Cross-Cluster Replication via NAT in OpenSearch 2.17.1

Version
2.17.1
Plugins installed:
all-nodes opensearch-alerting 2.17.1.0
all-nodes opensearch-anomaly-detection 2.17.1.0
all-nodes opensearch-asynchronous-search 2.17.1.0
all-nodes opensearch-cross-cluster-replication 2.17.1.0
all-nodes opensearch-custom-codecs 2.17.1.0
all-nodes opensearch-flow-framework 2.17.1.0
all-nodes opensearch-geospatial 2.17.1.0
all-nodes opensearch-index-management 2.17.1.0
all-nodes opensearch-job-scheduler 2.17.1.0
all-nodes opensearch-knn 2.17.1.0
all-nodes opensearch-ml 2.17.1.0
all-nodes opensearch-neural-search 2.17.1.0
all-nodes opensearch-notifications 2.17.1.0
all-nodes opensearch-notifications-core 2.17.1.0
all-nodes opensearch-observability 2.17.1.0
all-nodes opensearch-performance-analyzer 2.17.1.0
all-nodes opensearch-reports-scheduler 2.17.1.0
all-nodes opensearch-security 2.17.1.0
all-nodes opensearch-security-analytics 2.17.1.0
all-nodes opensearch-skills 2.17.1.0
all-nodes opensearch-sql 2.17.1.0
all-nodes opensearch-system-templates 2.17.1.0
all-nodes prometheus-exporter 2.17.1.0
all-nodes query-insights 2.17.1.0

Dear OpenSearch Support,

We are experiencing issues with cross-cluster replication (CCR). We are currently on OpenSearch version 2.17.1.

Cluster Setup

We have two OpenSearch clusters:

  • Primary cluster: 15 nodes (3 master, 6 hot, 3 warm, 3 cold)
  • Secondary cluster: 5 nodes (1 master, 2 hot, 1 warm, 1 cold)

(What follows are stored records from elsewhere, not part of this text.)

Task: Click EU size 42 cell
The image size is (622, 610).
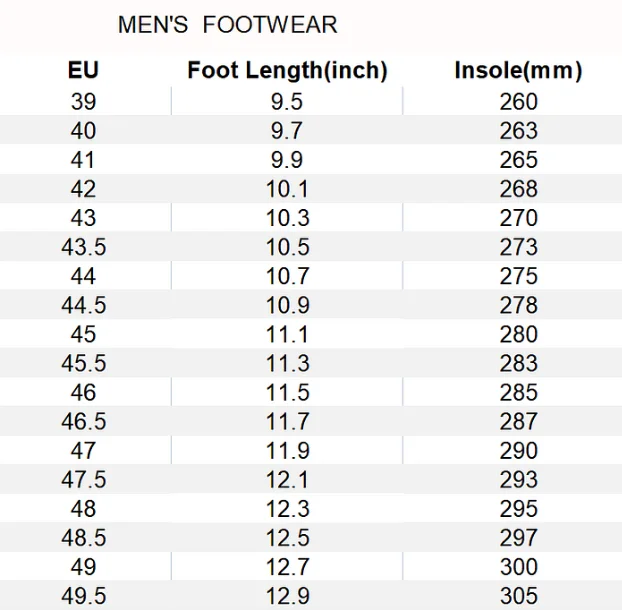Action: click(83, 188)
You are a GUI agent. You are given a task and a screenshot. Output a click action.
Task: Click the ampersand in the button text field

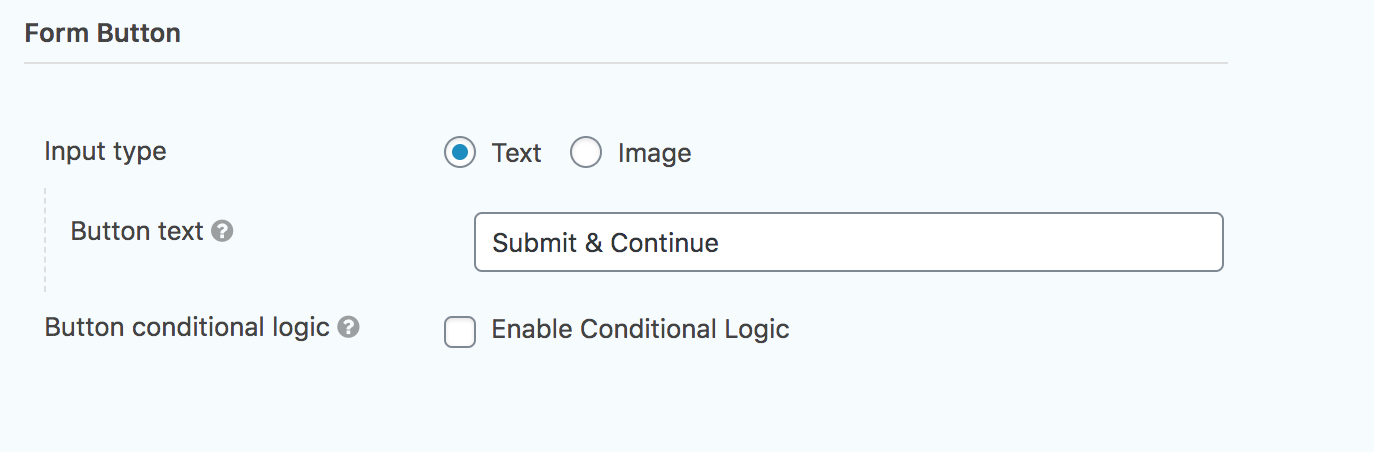(x=594, y=243)
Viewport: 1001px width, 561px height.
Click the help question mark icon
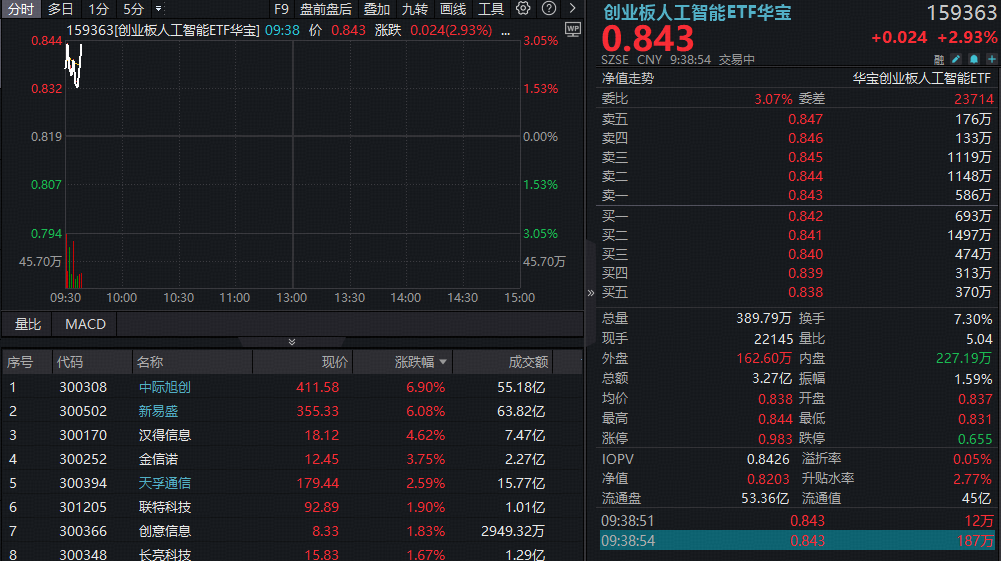(549, 9)

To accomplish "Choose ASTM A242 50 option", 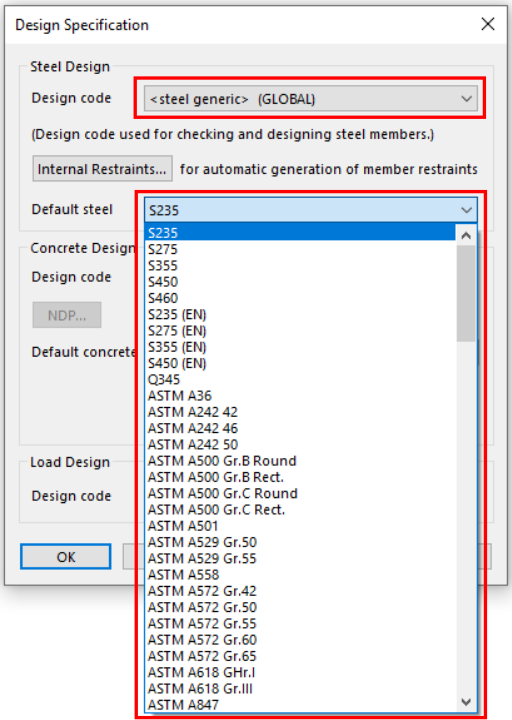I will [x=300, y=444].
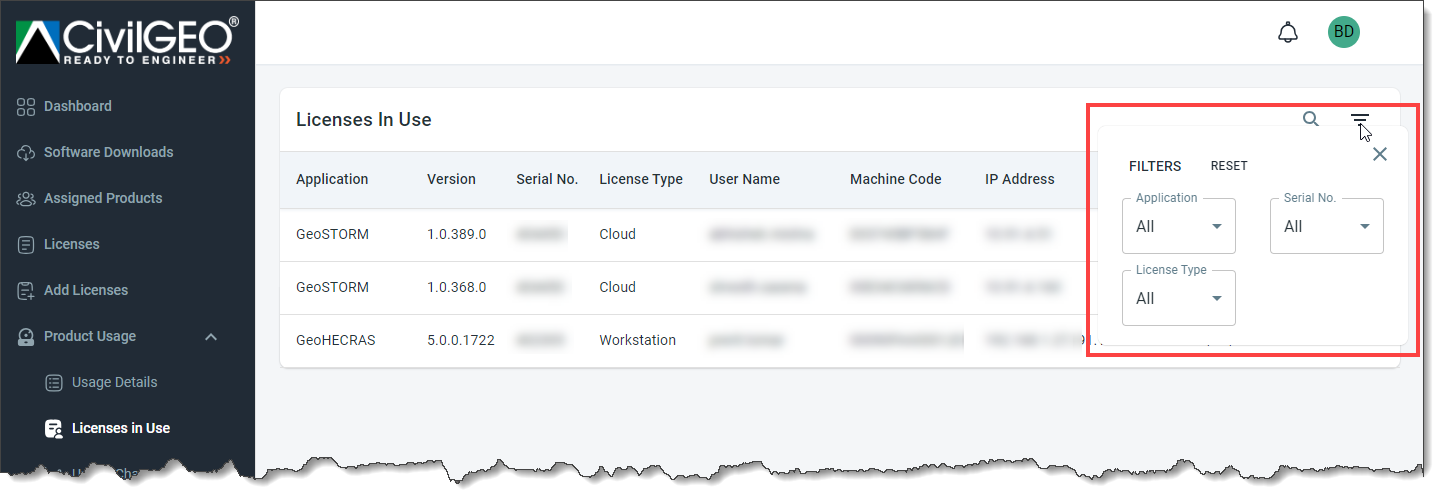Collapse the Product Usage menu chevron
This screenshot has width=1438, height=490.
pos(211,337)
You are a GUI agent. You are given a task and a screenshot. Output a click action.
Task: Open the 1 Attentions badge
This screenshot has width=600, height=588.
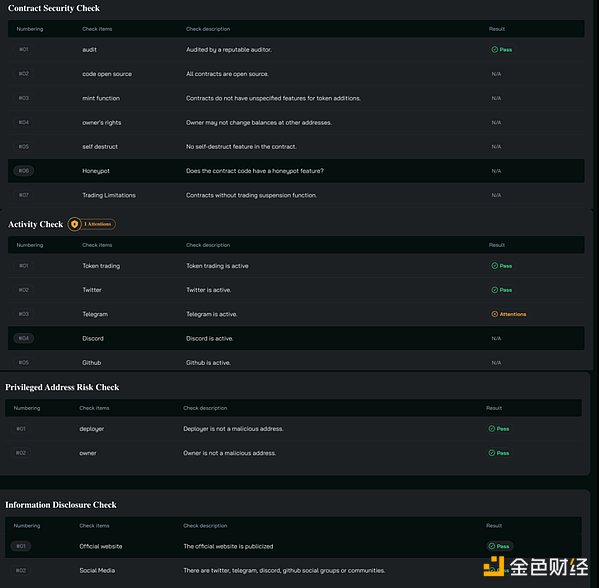99,224
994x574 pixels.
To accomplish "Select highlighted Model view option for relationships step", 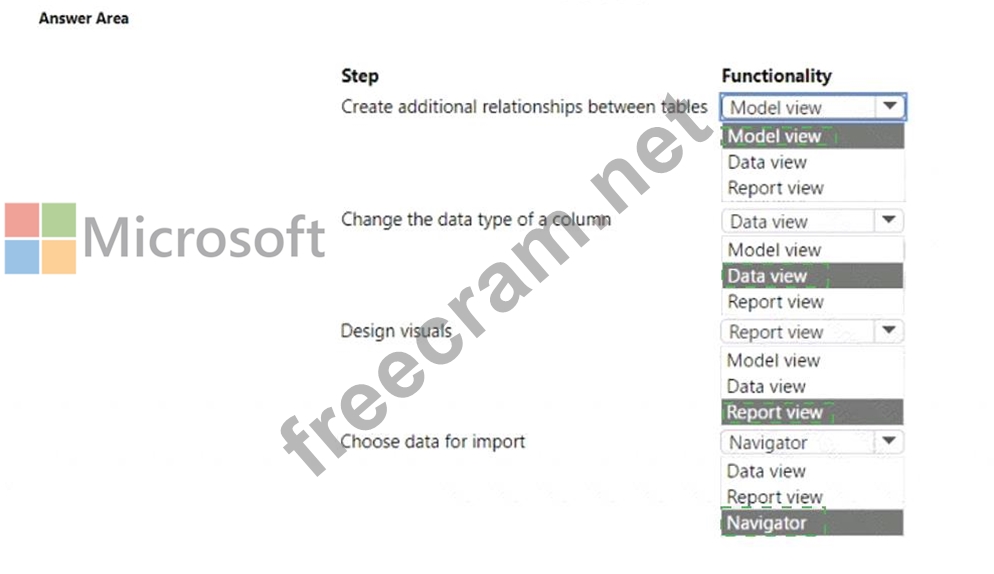I will (x=774, y=136).
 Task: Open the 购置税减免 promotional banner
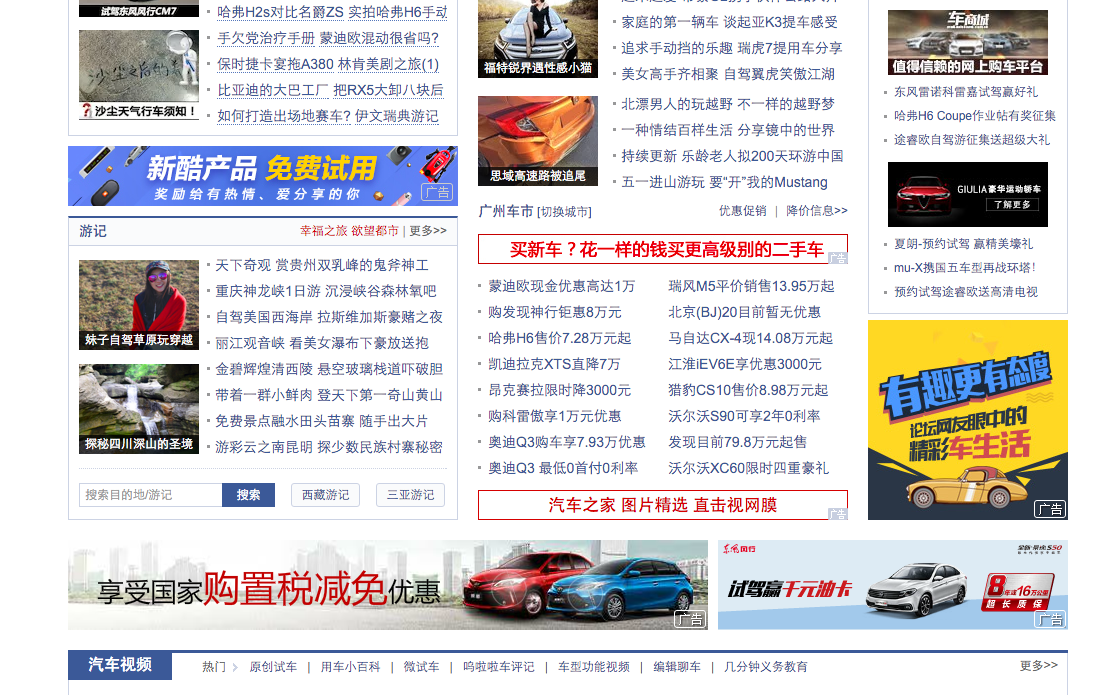pos(387,585)
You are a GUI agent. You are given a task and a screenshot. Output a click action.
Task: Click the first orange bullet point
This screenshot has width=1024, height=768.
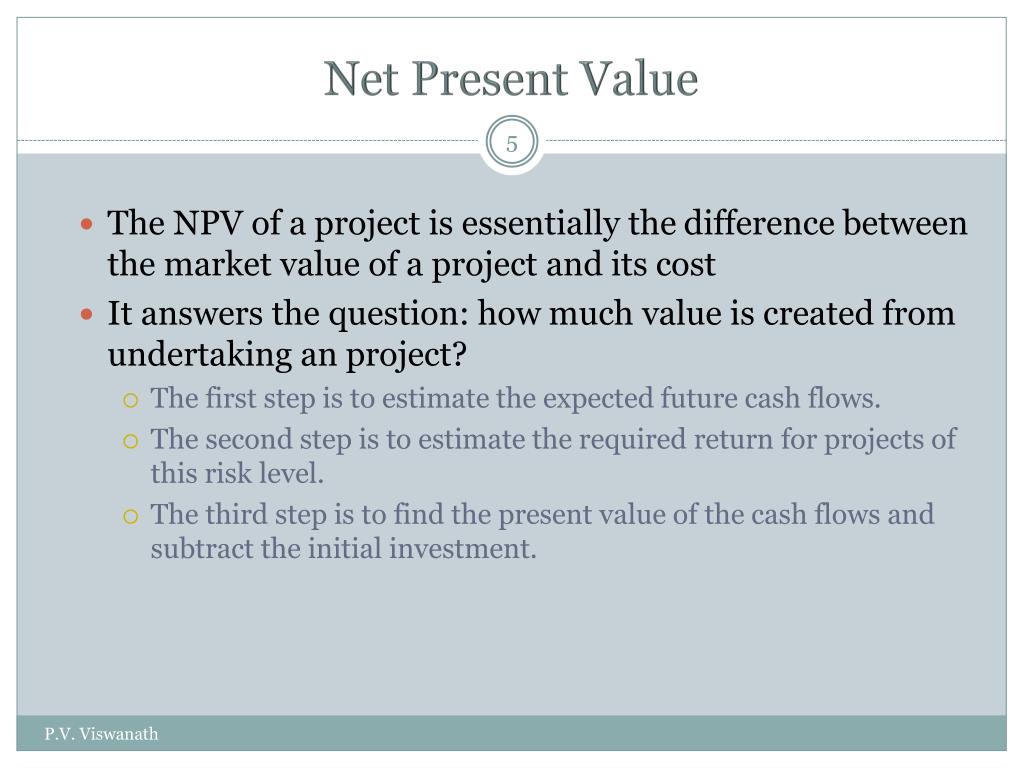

Each group of node types is on its own VLAN (Master VLAN, Hot VLAN, etc.).
The two clusters are permanently running and reachable over NAT, where:

  • Port 9200 and 9300 are open between corresponding node types:

    • master primar ↔ master secondary
    • hot primar ↔ hot secondary
    • warm primar ↔ warm secondary
    • cold primar ↔ cold secondary
  • NAT maps external IPs for primary nodes (e.g. nat-master1-ip:9300)

  • Nodes in both clusters use the same internal IPs/hostnames, so NAT is required to resolve between them.

Each node is configured with the same network.publish_host and network.host.

Problem Description

We want to replicate data from the primary cluster to the secondary cluster.

We created appropriate users and roles for replication.

We attempted two configurations on the secondary cluster:

1. Seed mode

PUT /_cluster/settings?pretty
{
  "persistent" : {
    "cluster" : {
      "remote" : {
        "connection-to-primar" : {
          "seeds" : [
            "nat-master1-ip:9300",
            "nat-master2-ip:9300",
            "nat-master3-ip:9300"
          ],
          "transport.compress": true
        }
      }
    }
  }
}

→ Result:

"num_nodes_connected": 0,
"max_connections_per_cluster": 3

2. Proxy mode

PUT /_cluster/settings?pretty
{
  "persistent": {
    "cluster": {
      "remote": {
        "connection-to-primar-proxy": {
          "mode": "proxy",
          "proxy_address": "nat-master1-ip:9300",
          "transport.compress": true
        }
      }
    }
  }
}

→ Result:

"num_proxy_sockets_connected": 18,
"max_proxy_socket_connections": 18

With proxy mode, the connection appears to be established.

Replication Attempt

When we trigger replication, authentication passes, and in logs we see:

  • On primary cluster:
Replication setup - Permissions validation successful for Index
  • On secondary cluster:
Failed to trigger replication for xxx-test-000006 - ResourceAlreadyExistsException[task with id {replication:index:xxx-test-000006} already exists]

However, the index is not created, and no data is being replicated.

My Main Question

Do all nodes in the secondary cluster need to have direct access to nat-master1-ip:9300 (or other seed/proxy nodes on the leader)?
Or is it sufficient that only the master nodes are connected?

We appreciate your help and any clarification you can provide.

Kind regards,
Vojtech

any advice?